Unfortunately, the MTA, a bi-state “authority,” is not subject to local landmarks regulations. So while designs like these are taken to the Landmarks Preservation Commission as a courtesy, they are not obligated to abide by the Commission’s wishes, nor do they need their permission to move ahead.

Thus persuasion was our only power here, and we tried hard to exercise it. When the MTA came before the community with their ideas for the design of the structure, the Greenwich Village Society for Historic Preservation pushed back hard on the proposed design, urging the MTA to use an outside architect rather than relying on the in-house staff which came up with this and other sorely lacking ideas. And we were not alone; scores of neighbors, the community board, and elected officials all urged the MTA to re-think their design, and arrive at something more worthy of its surroundings.

But the MTA didn’t budge. The project was put on hold for a few years, and then the MTA simply began to proceed with work.

Some might question whether a ventilation shaft could ever really fit in or contribute to the streetscape at this location, but that’s letting the MTA off the hook too easy.

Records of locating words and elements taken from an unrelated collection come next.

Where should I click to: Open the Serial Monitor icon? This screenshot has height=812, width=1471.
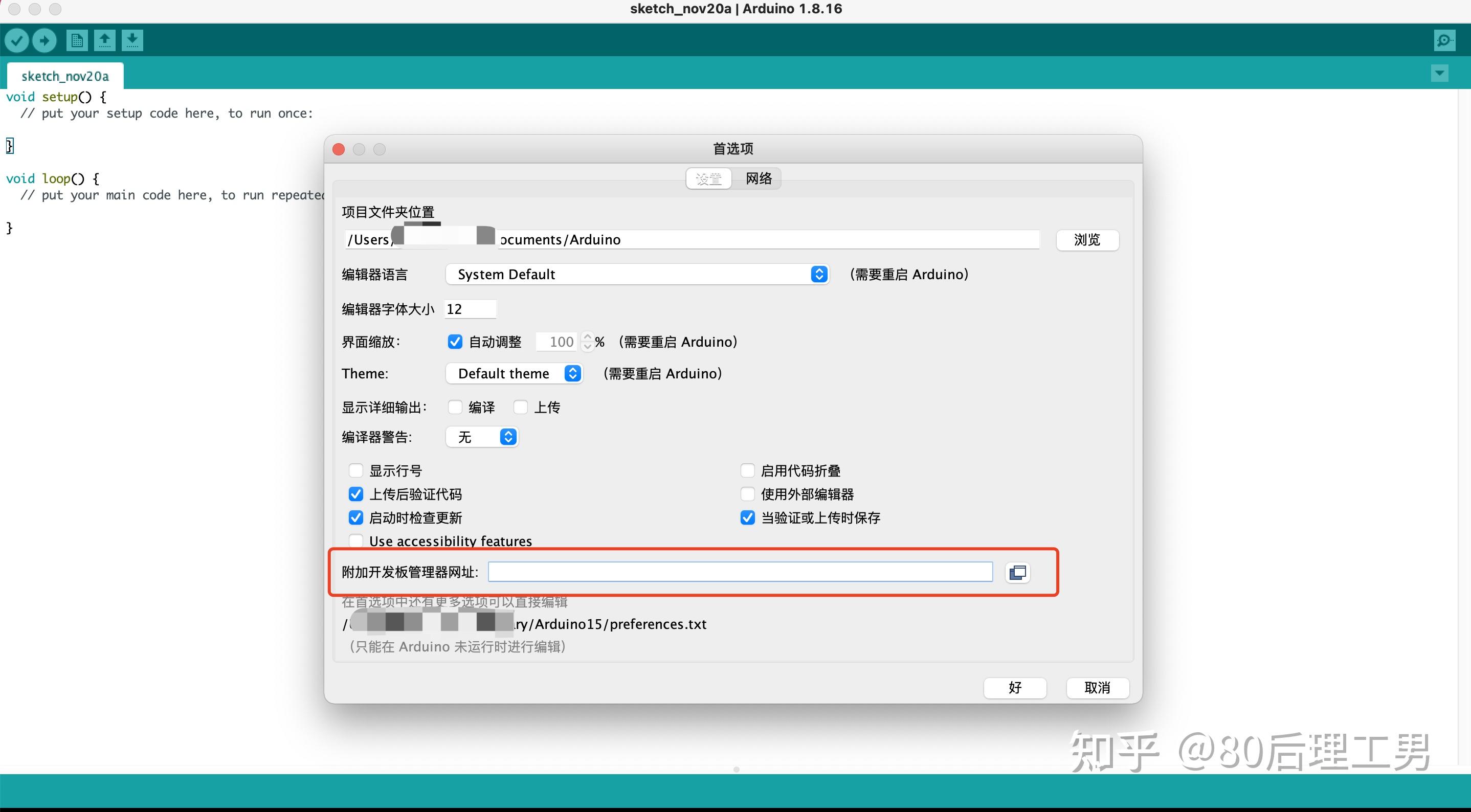pyautogui.click(x=1443, y=40)
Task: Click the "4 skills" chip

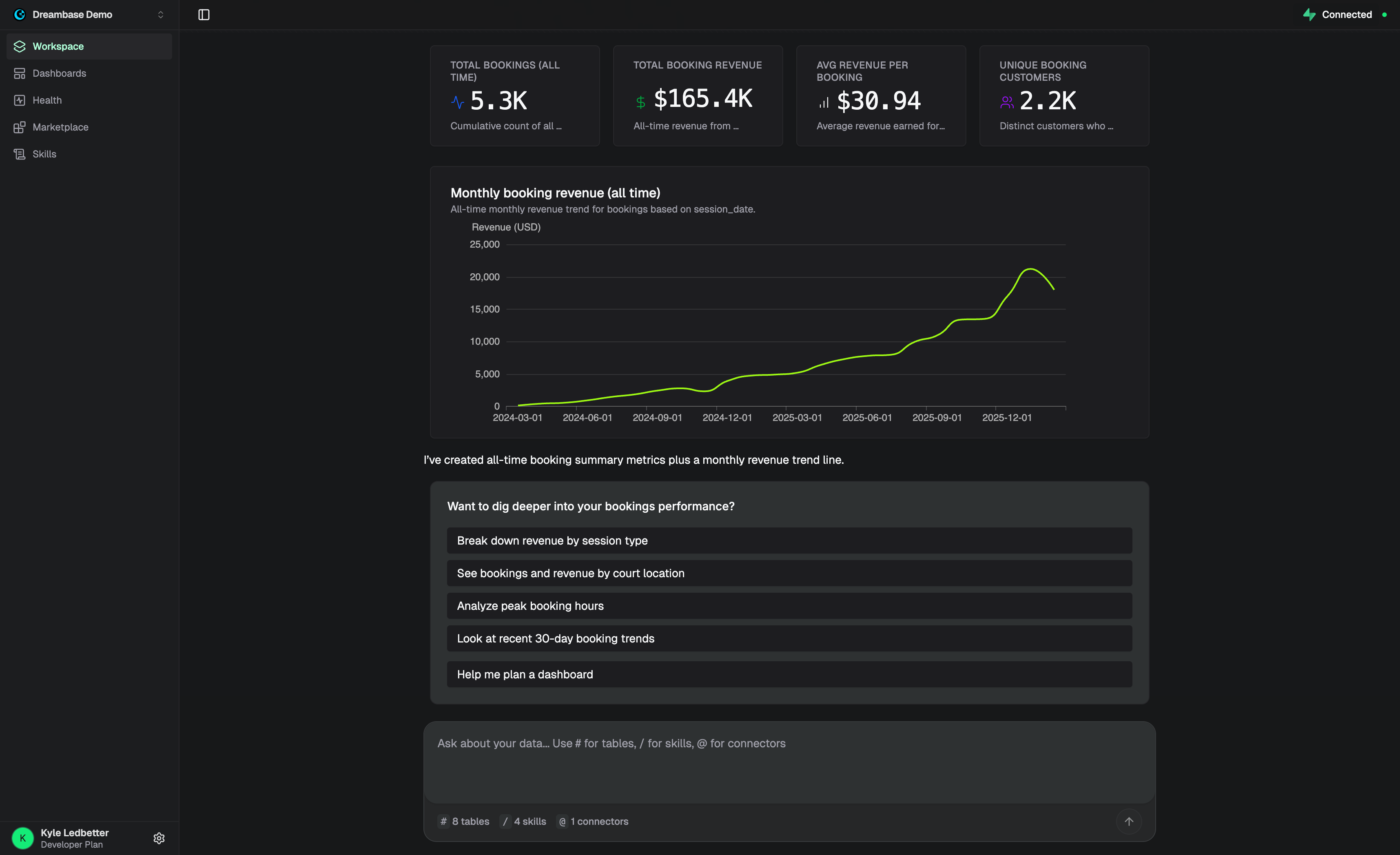Action: (x=523, y=821)
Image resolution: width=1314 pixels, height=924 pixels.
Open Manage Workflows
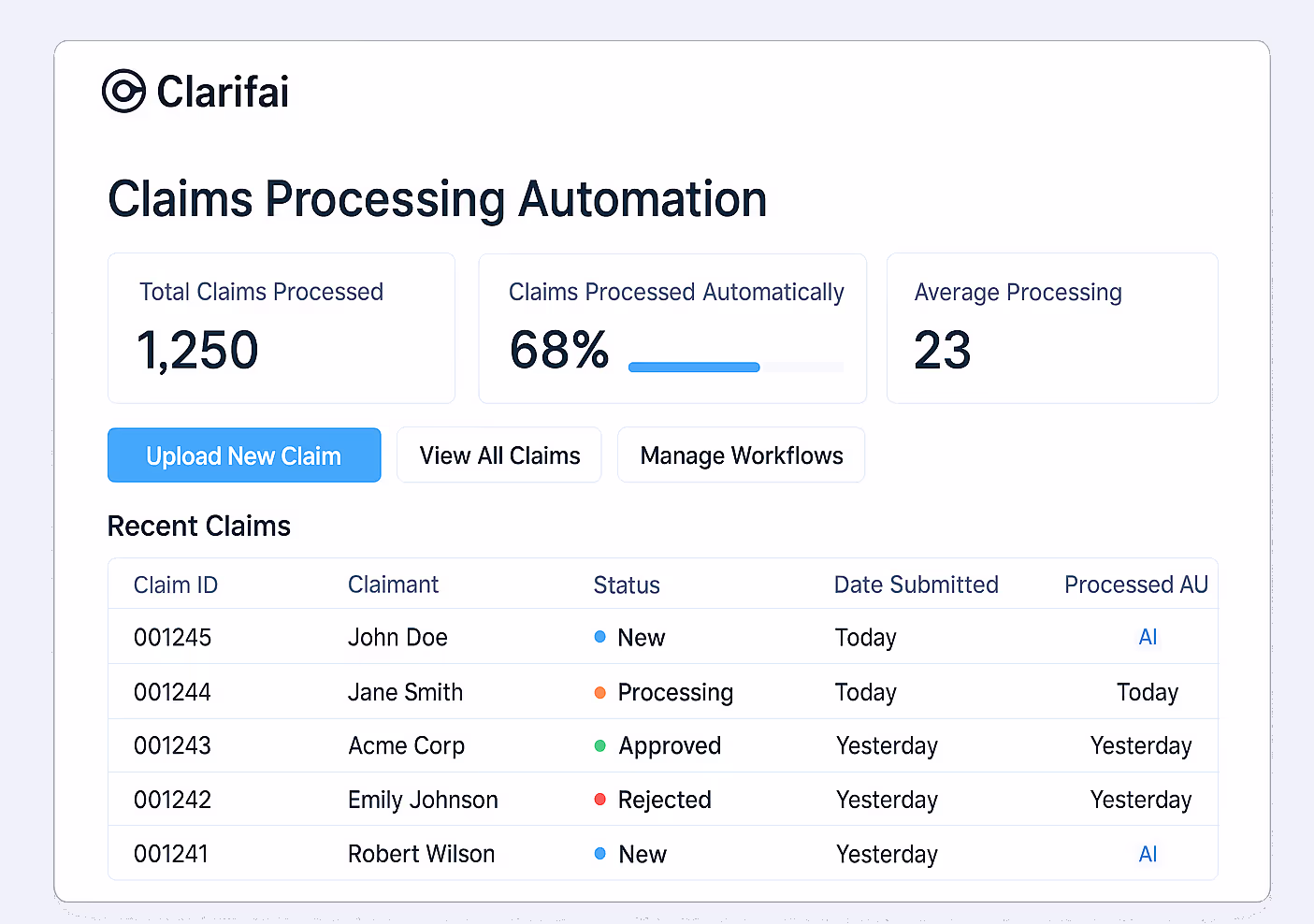click(742, 455)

Just two blocks up Greenwich Avenue at West 13th Street is another utilitarian MTA structure, a 1931 substation.  While the function is different, the exterior design needs are pretty similar. The building is also about three-and-a-half-stories tall, sits on an irregularly shaped lot at a prominent intersection (facing Jackson Square Park), it’s windowless, and requires thick, blank walls.

But unlike the Mulry Square Ventilation Shaft, the 13th Street substation is an impressive piece of art deco industrial architecture, which blends in with its surroundings while offering honest expression of its utilitarian function. Most passersby probably never notice it because it blends in so seamlessly; the building was even listed on the State and National Registers of Historic Places.

GVSHP urged the MTA to look towards buildings like this as a model; they refused.

Lest one thinks such aesthetic alchemy could only be performed in the early 20th century, look no further than West and Canal Streets. There, a similarly-sized, recently-built concrete Sanitation Department salt shed has drawn significant praise and been cited as a new local landmark. Using the same concrete material as the MTA vent shaft, the shed is a sculptural element that conjures up images of the snowdrifts its contents are employed to face. Love it or hate it, there was an entirely different level of thought and imagination employed with this design.

Even the MTA itself is clearly capable of better. Anyone who has seen new subway stations designed by the MTA at 34th Street and 11th Avenue, or Fulton Street in the Financial District, knows the agency is capable of thoughtful, engaging, even joyous designs—when it wants to be.

But not here. In the middle of Greenwich Village, the MTA retreated into the most banal, unimaginative, thoughtless design. Maybe a few decades from now, the shaft will no longer be necessary, and like another much-maligned intrusion into the neighborhood, the Women’s House of Detention on Sixth Avenue and 9th Street, will be demolished.

Until then though, we are going to have to look at this sadly missed opportunity, this insult to our neighborhood.  Every building tells a story. This one will tell generations just how thoughtless and unimaginative the MTA can be. And how special, and not to be taken for granted, so much of our surroundings are.